> _Your objective_: Reproduce the records below word for word, beginning at the line that contains "Adjust the green CH1 vertical knob" and continuing through the last line of the records. Leave the pictures out of your copy.

Records from a pointing dataset
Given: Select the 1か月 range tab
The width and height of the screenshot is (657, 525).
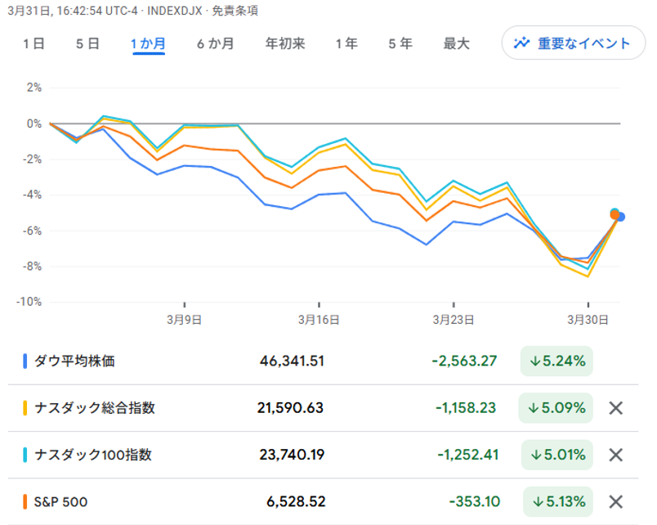Looking at the screenshot, I should pos(148,44).
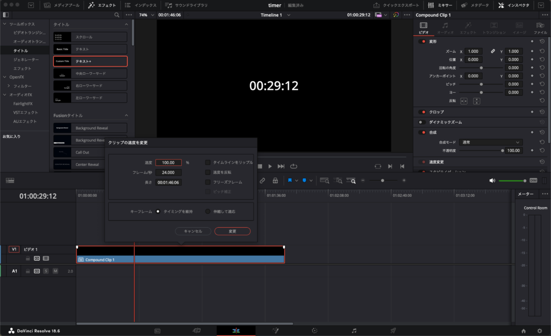Click the zoom X/Y link chain icon
The height and width of the screenshot is (336, 551).
pyautogui.click(x=492, y=51)
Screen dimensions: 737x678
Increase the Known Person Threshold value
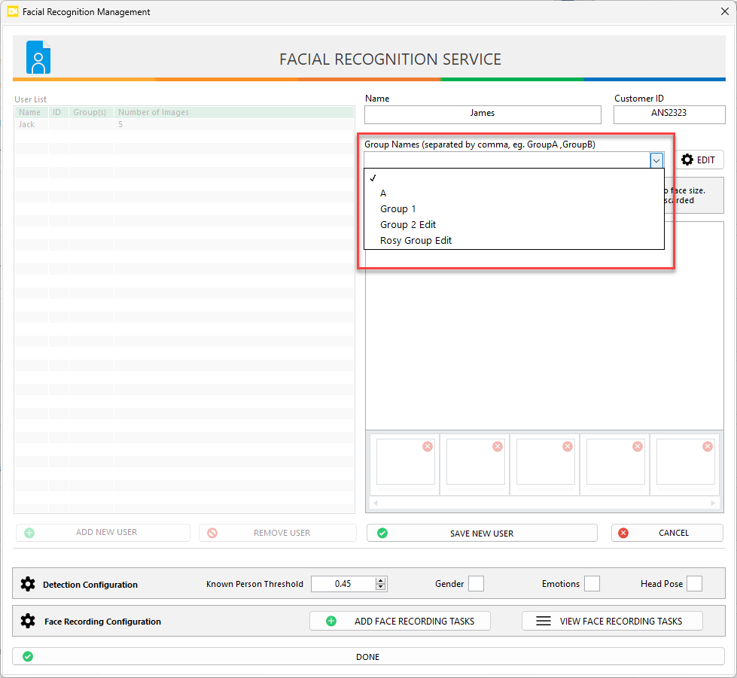point(381,580)
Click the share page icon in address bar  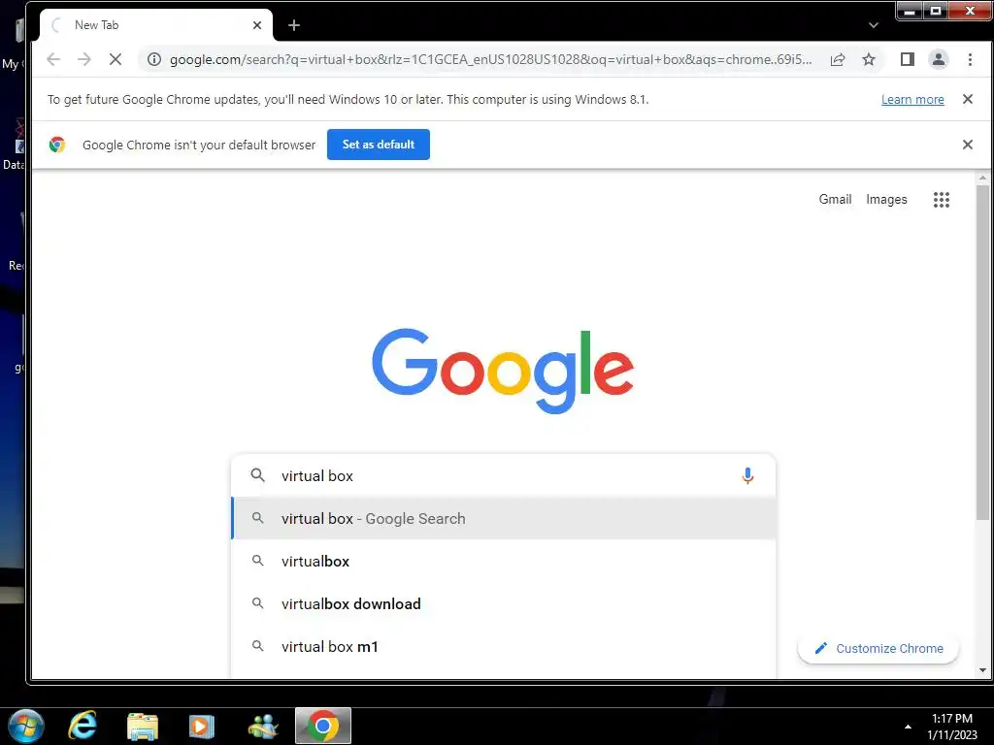tap(838, 59)
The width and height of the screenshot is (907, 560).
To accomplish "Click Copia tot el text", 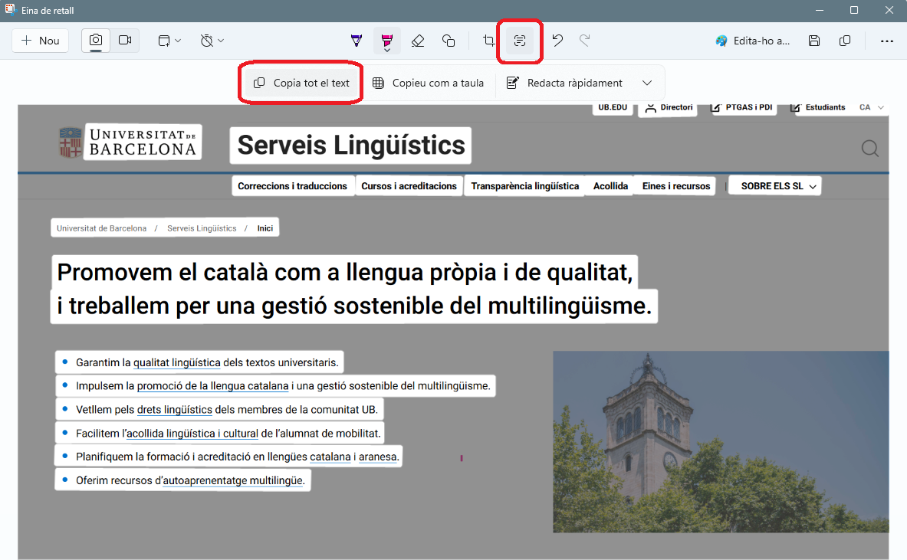I will (301, 83).
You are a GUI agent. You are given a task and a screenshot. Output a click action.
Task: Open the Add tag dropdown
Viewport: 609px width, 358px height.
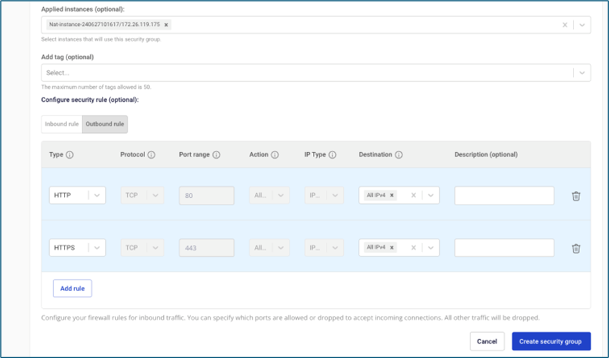click(x=581, y=73)
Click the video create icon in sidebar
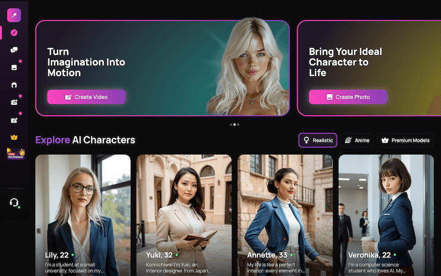 point(14,120)
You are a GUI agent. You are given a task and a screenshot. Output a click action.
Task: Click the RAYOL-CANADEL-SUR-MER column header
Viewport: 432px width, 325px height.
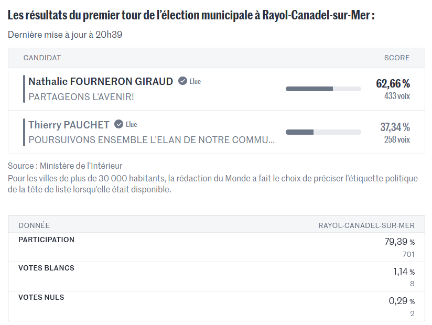click(x=366, y=225)
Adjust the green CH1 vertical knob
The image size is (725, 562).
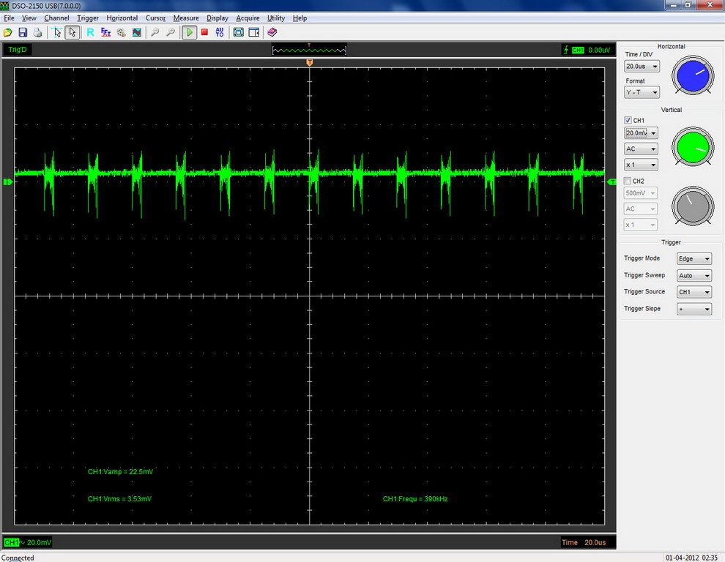pos(692,147)
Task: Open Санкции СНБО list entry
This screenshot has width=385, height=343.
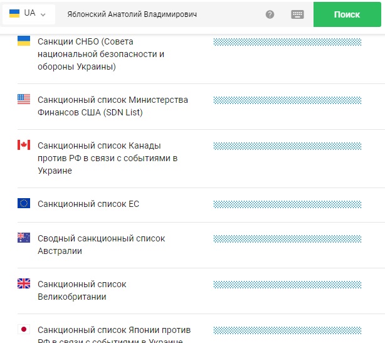Action: pos(100,54)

> _Response_:
Adjust the green CH1 vertical knob
The image size is (725, 562).
pos(692,147)
Task: Open Санкции СНБО list entry
This screenshot has width=385, height=343.
Action: pos(100,54)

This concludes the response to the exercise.